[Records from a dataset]

= Beginning of Section =

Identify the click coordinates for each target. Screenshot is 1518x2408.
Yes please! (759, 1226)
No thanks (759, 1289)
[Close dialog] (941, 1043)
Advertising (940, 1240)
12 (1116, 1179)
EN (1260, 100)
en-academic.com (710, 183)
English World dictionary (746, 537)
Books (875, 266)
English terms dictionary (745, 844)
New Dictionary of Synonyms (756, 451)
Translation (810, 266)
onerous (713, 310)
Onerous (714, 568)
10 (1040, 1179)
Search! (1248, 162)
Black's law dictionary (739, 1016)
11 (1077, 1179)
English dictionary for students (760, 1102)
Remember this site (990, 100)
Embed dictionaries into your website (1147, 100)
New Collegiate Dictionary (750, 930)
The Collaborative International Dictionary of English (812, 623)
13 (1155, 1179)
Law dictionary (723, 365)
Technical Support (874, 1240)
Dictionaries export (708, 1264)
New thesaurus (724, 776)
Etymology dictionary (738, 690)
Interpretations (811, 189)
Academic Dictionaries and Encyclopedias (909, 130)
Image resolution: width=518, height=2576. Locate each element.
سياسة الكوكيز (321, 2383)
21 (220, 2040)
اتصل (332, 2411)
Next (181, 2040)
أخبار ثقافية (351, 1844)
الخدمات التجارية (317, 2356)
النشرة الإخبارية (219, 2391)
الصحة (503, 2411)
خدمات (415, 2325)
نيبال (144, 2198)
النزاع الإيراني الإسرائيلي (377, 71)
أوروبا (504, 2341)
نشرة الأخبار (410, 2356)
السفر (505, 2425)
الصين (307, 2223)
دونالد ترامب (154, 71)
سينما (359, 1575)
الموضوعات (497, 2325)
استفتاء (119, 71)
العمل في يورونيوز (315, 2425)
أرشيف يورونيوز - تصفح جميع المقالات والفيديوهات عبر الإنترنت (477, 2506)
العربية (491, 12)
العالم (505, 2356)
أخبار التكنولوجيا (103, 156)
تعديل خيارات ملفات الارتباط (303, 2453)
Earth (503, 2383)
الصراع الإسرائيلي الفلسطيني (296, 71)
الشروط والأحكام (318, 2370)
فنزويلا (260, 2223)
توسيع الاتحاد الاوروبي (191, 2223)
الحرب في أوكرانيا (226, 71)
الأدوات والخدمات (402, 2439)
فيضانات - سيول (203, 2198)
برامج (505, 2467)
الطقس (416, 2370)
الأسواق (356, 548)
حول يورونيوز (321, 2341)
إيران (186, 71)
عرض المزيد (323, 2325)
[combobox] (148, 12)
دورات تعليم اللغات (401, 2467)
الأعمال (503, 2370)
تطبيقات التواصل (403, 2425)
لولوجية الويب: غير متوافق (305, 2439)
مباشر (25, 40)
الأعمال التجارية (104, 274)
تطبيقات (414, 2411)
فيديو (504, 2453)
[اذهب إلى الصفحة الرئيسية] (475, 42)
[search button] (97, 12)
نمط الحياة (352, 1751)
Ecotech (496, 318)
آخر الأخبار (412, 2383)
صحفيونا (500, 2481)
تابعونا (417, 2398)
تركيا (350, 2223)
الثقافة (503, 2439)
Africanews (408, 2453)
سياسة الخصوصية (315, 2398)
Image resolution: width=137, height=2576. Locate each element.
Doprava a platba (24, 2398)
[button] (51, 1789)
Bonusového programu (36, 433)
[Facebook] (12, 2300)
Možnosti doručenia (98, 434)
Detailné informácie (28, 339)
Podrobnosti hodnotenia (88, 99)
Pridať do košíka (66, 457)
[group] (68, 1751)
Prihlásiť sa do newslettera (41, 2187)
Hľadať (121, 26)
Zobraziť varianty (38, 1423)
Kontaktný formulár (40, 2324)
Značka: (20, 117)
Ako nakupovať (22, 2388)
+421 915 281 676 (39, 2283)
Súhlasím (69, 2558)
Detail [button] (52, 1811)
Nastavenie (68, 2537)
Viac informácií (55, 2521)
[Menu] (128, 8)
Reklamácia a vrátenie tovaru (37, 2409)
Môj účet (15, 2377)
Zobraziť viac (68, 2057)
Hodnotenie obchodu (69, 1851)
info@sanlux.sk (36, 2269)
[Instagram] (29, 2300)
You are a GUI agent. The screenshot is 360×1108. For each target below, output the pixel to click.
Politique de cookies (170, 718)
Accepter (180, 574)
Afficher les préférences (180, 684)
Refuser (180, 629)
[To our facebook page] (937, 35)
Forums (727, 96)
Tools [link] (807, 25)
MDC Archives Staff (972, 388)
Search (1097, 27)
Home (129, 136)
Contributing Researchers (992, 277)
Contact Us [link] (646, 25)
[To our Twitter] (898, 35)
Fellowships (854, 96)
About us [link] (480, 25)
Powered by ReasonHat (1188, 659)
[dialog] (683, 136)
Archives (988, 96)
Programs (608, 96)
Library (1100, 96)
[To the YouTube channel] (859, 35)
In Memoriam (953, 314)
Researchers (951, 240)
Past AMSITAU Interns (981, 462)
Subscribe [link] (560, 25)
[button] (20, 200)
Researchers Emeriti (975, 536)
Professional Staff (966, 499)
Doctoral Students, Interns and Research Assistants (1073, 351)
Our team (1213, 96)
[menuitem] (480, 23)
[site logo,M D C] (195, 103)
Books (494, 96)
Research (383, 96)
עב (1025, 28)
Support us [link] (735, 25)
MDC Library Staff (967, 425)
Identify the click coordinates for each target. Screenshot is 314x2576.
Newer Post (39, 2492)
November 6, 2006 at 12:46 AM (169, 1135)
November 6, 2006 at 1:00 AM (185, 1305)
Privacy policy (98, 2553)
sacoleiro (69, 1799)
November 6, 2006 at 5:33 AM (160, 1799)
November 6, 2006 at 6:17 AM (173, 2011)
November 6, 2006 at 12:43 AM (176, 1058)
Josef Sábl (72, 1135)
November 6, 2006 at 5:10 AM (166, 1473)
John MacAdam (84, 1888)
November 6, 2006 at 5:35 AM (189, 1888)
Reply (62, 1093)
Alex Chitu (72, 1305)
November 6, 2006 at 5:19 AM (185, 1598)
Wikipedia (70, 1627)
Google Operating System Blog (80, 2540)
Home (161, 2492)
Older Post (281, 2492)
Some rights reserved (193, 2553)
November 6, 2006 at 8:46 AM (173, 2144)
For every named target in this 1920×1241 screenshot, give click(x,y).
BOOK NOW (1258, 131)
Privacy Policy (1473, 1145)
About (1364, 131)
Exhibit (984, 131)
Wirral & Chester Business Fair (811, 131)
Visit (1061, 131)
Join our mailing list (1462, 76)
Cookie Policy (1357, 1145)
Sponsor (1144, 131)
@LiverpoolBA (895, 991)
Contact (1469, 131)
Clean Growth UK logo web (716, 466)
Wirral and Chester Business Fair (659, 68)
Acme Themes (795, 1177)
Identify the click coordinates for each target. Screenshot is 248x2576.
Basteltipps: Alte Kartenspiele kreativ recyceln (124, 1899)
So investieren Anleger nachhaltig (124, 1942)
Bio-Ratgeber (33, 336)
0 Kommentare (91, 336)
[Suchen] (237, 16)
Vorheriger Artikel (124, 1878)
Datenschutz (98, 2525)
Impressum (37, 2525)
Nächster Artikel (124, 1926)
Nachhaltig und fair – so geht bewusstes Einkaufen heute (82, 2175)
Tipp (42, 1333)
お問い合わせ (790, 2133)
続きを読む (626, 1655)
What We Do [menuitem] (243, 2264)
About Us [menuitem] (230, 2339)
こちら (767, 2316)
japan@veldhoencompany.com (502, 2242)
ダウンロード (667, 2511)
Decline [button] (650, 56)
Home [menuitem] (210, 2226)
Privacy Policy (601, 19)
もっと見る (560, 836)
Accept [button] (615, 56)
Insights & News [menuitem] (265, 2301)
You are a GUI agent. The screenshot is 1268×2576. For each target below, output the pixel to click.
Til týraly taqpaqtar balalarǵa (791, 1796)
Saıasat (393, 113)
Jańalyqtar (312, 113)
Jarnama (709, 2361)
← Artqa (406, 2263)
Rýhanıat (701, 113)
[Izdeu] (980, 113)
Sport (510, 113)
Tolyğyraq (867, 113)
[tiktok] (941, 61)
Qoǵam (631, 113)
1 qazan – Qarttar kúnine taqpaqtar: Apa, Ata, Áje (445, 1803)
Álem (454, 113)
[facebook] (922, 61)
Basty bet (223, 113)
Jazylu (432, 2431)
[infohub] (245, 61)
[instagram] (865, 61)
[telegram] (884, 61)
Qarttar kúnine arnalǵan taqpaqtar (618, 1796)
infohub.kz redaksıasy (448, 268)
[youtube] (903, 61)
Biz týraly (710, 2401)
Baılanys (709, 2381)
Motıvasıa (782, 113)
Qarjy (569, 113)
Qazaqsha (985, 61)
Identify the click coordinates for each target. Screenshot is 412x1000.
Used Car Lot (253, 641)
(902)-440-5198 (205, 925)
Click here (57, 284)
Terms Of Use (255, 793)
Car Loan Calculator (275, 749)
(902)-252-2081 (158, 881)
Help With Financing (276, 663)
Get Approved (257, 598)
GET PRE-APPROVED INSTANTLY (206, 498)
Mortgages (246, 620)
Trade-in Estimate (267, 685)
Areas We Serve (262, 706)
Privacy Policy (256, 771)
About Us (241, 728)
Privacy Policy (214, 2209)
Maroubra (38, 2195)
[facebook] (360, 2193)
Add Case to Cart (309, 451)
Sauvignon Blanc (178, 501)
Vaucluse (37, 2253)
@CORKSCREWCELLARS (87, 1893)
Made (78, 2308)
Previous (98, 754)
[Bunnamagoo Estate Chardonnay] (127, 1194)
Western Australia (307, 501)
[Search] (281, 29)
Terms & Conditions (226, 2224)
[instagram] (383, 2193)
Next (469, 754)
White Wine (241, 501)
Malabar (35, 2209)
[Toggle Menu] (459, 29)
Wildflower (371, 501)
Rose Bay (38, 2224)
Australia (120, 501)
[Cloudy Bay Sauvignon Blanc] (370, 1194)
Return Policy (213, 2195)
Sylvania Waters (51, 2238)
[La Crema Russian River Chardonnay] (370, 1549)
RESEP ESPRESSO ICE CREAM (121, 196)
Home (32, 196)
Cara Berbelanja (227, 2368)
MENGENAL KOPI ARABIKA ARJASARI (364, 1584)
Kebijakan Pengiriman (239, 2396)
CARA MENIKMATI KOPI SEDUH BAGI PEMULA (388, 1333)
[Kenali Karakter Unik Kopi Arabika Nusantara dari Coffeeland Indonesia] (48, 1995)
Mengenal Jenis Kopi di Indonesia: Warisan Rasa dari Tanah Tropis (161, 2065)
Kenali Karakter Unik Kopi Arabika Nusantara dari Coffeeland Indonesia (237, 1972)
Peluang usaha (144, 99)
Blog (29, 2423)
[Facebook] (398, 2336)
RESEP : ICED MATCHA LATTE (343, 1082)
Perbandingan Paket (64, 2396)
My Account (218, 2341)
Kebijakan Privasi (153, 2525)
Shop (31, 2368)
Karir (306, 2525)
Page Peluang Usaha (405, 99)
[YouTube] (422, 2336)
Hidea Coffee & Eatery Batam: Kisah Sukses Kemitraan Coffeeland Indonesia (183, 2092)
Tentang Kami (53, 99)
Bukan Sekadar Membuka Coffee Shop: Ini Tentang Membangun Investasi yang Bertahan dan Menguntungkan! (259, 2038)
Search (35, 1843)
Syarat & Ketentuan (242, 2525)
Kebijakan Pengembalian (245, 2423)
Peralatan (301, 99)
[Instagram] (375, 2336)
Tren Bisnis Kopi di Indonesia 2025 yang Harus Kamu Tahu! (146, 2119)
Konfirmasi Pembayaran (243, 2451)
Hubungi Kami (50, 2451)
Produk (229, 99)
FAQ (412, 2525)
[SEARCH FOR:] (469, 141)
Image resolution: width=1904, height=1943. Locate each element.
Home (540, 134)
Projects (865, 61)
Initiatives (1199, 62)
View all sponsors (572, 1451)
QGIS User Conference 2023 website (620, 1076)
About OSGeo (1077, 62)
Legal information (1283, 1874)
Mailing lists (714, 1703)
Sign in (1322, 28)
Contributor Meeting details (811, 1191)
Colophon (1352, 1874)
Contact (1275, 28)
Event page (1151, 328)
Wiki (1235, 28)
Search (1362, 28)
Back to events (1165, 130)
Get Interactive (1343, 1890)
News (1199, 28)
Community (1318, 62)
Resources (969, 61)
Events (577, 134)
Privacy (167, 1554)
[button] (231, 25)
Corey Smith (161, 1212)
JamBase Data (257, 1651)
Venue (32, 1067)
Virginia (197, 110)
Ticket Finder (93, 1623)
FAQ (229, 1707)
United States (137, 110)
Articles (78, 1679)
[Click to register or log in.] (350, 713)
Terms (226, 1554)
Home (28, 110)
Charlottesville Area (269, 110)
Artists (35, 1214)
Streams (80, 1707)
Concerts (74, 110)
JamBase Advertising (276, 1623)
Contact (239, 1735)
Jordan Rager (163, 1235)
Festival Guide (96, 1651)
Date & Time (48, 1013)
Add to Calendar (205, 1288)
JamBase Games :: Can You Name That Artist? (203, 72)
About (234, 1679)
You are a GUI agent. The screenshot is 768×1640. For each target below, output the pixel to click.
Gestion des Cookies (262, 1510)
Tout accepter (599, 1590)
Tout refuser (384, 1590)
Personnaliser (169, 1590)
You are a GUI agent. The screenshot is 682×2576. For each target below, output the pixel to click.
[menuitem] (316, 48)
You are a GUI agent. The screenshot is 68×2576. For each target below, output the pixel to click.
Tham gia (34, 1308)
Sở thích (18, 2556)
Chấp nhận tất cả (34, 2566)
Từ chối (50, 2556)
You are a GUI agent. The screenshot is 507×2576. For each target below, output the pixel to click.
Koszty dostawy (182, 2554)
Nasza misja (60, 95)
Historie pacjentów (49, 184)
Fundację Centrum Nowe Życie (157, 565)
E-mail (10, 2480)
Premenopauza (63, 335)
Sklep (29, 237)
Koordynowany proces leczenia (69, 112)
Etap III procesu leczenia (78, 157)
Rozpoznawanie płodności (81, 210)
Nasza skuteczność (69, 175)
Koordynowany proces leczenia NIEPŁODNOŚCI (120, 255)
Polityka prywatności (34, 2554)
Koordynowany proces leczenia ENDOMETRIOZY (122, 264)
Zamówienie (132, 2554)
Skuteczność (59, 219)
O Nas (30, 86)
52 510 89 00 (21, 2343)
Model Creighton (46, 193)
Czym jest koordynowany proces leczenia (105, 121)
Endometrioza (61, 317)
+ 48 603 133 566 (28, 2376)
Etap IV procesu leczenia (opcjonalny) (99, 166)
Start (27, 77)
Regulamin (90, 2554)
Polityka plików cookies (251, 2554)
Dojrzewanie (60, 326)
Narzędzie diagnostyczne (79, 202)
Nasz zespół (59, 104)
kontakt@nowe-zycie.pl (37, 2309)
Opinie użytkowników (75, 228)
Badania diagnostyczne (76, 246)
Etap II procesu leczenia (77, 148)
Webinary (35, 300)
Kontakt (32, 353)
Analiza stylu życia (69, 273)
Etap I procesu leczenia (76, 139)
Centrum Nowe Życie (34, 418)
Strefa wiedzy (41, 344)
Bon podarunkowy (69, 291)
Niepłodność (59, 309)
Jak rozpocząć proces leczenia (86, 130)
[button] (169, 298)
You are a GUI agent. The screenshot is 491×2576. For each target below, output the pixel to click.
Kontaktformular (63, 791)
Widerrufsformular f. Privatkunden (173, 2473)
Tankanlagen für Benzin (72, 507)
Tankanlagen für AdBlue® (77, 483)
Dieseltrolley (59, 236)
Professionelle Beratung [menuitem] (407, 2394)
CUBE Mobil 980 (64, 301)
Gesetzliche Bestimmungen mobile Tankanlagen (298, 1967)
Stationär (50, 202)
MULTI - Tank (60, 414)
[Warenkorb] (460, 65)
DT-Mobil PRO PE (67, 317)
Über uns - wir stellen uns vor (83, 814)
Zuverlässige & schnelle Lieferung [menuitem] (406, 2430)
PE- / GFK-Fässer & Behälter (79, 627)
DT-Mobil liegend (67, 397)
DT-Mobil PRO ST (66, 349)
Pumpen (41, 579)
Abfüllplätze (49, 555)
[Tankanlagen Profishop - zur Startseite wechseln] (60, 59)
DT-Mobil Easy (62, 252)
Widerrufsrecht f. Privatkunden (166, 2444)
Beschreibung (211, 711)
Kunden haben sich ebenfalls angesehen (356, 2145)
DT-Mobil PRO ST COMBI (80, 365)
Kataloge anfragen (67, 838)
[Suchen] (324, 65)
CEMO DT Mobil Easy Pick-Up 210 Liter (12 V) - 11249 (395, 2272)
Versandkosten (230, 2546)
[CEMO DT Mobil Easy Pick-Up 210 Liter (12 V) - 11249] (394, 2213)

= End of Section =

### Your objective
Begin at the first line of the records above and quote every line verbatim through the one that contains "دونالد ترامب (154, 71)".

### Reply to the task
Identify the click coordinates for each target. Screenshot is 1518x2408.
Yes please! (759, 1226)
No thanks (759, 1289)
[Close dialog] (941, 1043)
Advertising (940, 1240)
12 (1116, 1179)
EN (1260, 100)
en-academic.com (710, 183)
English World dictionary (746, 537)
Books (875, 266)
English terms dictionary (745, 844)
New Dictionary of Synonyms (756, 451)
Translation (810, 266)
onerous (713, 310)
Onerous (714, 568)
10 (1040, 1179)
Search! (1248, 162)
Black's law dictionary (739, 1016)
11 (1077, 1179)
English dictionary for students (760, 1102)
Remember this site (990, 100)
Embed dictionaries into your website (1147, 100)
New Collegiate Dictionary (750, 930)
The Collaborative International Dictionary of English (812, 623)
13 (1155, 1179)
Law dictionary (723, 365)
Technical Support (874, 1240)
Dictionaries export (708, 1264)
New thesaurus (724, 776)
Etymology dictionary (738, 690)
Interpretations (811, 189)
Academic Dictionaries and Encyclopedias (909, 130)
Image resolution: width=518, height=2576. Locate each element.
سياسة الكوكيز (321, 2383)
21 (220, 2040)
اتصل (332, 2411)
Next (181, 2040)
أخبار ثقافية (351, 1844)
الخدمات التجارية (317, 2356)
النشرة الإخبارية (219, 2391)
الصحة (503, 2411)
خدمات (415, 2325)
نيبال (144, 2198)
النزاع الإيراني الإسرائيلي (377, 71)
أوروبا (504, 2341)
نشرة الأخبار (410, 2356)
السفر (505, 2425)
الصين (307, 2223)
دونالد ترامب (154, 71)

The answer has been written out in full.